There has been some research about unconscious gender bias in texts, mainly done for English, and in the context of job recruiting – see more about previous work in the project description above. For Swedish however, very little research have been done, so there should be plenty of different possibilities for you.
Here are some possible research questions that you could be inspired from:
- Are different occupations (e.g., engineer, nurse) or subjects (e.g., arts, sociology, engineering) described as being more associated with one gender? If so, how is that manifested ?
- Are different text styles (e.g., journalistic, academic) more associated with one gender? How is that manifested?
- Are there any good indicators of the genderedness of a text, on a lexical, syntactic, semantic, or other, level?
- Within Chalmers or GU, is there any gender bias in different types of texts (e.g., web texts, job ads, applications, student essays) or subjects (e.g., chemistry, architecture, astronomy)?
- Is there a correlation between the genderedness of program descriptions and recruitment material, and the gender balance in their corresponding study program?
- Are there any systematic differences in genderedness between Swedish and English texts that are (1) translations of each other, or (2) from the same genre?
Available training and evaluation data
We are collaborating with Språkbanken Text at the department of Swedish, and they have lots of different Swedish texts in different genres, including journalistic texts, governmental texts, student essays, novels, social media, online chats, and many more. In total Språkbanken has collected around 13 billions words, which is one of the largest non-English text collections in the world. In addition to the material from Språkbanken, we are currently collecting official and semi-official documents from Chalmers and GU.
- One or more courses in machine learning, such as Applied Machine Learning (DAT340/DIT865) or Algorithms for Machine Learning and Inference (TDA231/DIT381)

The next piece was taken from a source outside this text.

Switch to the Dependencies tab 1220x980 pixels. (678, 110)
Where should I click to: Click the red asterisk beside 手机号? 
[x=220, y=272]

- Courses or experience in natural language processing, text classification or computational linguistics are recommended
- Courses in mathematical or statistical modeling are recommended
Useful skills and knowledge
- Text processing: to be able to clean textual data, convert between different text formats, and prepare texts for analysis
- Data science: experience in relevant frameworks for text analysis and machine learning
- Some knowledge about gender issues and gender bias